That looseness may also be responsible for how quickly the album came together. Two Tongues has always been on a backburner, as a side project to Saves and Say Anything. The intention had been to do a second album earlier, but this year is the first time they had a chance to get the work done. “We got together in Texas, at Max’s house, in his little studio in his garage and we just started showing each other the songs we’d been working on for the Two Tongues album,” Conley says. “We just got really excited, and the very first night started tracking guitars, and within two weeks we had most of the record finished and recorded. That was initially supposed to be just a writing phase, we were gonna get together for two weeks and put all the songs together, but we just got a lot of work done really quickly. So then we got back together a couple weeks later to finish all the vocals and everything.”

There’s a certain spontaneity to the album that one wouldn’t find in the more constructed work either Conley or Bemis do with their primary projects. It’s not afraid to be abrasive without calculation, to wrong-foot the listener. There’s background chatter and overdrive and when it lacks melodicism it does so in a way that seems pointed. Eight years down the line from the first record one can only hope the project would have evolved, and I tell Bemis so: “Don’t you hate it when a band makes the same record over and over again?” There’s no threat of that happening here.
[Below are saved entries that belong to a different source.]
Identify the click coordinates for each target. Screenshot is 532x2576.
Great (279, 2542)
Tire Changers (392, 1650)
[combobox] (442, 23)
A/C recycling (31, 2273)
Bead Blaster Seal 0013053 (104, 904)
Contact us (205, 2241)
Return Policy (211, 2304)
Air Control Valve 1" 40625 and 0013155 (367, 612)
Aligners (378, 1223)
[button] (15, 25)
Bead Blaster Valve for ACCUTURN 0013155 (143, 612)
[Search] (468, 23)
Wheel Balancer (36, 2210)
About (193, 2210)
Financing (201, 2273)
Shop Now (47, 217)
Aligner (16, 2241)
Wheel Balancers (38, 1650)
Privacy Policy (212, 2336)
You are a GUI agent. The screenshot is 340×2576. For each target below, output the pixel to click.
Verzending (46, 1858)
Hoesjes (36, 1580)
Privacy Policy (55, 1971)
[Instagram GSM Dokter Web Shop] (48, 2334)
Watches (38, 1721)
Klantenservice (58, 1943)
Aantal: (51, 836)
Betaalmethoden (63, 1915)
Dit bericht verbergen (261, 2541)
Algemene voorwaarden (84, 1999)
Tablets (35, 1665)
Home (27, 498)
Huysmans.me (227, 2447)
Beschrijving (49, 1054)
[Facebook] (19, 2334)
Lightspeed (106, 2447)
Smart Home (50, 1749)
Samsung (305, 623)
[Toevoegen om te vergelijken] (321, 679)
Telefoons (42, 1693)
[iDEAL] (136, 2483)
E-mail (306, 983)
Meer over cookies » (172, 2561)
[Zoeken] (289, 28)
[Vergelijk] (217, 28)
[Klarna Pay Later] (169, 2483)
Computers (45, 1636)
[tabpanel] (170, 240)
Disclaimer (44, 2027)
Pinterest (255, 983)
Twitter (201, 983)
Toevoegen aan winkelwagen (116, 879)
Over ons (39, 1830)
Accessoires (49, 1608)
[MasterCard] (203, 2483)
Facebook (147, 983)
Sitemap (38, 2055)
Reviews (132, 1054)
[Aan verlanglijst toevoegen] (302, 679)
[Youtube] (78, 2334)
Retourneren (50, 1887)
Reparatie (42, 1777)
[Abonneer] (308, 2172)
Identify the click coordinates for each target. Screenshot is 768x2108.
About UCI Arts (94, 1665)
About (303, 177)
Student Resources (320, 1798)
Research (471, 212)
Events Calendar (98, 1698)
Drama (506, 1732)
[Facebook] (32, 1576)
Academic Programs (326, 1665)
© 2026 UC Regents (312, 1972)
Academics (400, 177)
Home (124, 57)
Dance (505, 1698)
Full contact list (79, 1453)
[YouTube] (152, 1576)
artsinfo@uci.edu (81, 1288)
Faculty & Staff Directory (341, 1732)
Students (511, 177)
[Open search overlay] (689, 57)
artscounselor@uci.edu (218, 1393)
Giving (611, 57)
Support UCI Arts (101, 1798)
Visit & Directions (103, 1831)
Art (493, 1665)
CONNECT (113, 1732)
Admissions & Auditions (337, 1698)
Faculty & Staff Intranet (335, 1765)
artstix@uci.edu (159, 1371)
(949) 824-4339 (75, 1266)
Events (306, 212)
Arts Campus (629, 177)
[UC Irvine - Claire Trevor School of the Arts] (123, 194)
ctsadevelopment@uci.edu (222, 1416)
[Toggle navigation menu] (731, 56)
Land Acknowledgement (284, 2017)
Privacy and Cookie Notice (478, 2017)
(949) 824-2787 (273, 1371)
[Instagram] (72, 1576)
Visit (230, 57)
There’s a symbiosis that they both alluded to in their conversations with me, but Conley laid it out the most plainly: “We put the songs together after we each start them on our own, it’s sort of like a Lennon-McCartney thing where John Lennon might start a song and Paul would know sorta how to finish it or connect the dots. Or vice versa.” It’s clear that there’s an artistic fulfillment they both get by doing Two Tongues, that collaboration is healthy for them. “In our own bands we get to write all the music, and so in this band, it’s a really fun exercise, it’s really enjoyable to sit across from each other and bring these songs to life together,” Conley says.

While the tour may be off — and those of us who’d pre-ordered tickets well before being offered them as a perk of conducting some interviews are trying to find alternative November plans — the album is still a delight to have in hand. Eight years between album cycles and a distinct lack of live promotion may not seem like a recipe for a die-hard fan base, and it isn’t, really, but records like this make me think it should be. It’s art on its own terms. There’s something rebellious and refreshing about that.

When I remarked to Max that I’d been a longtime Say Anything and Saves the Day fan but that it had taken me a couple years to get around to the first Two Tongues album after it came out, he said, “That’s the good thing about music. It doesn’t just go away.”

It waits for you to find it. It comes into your life when the time is right, if you’re lucky.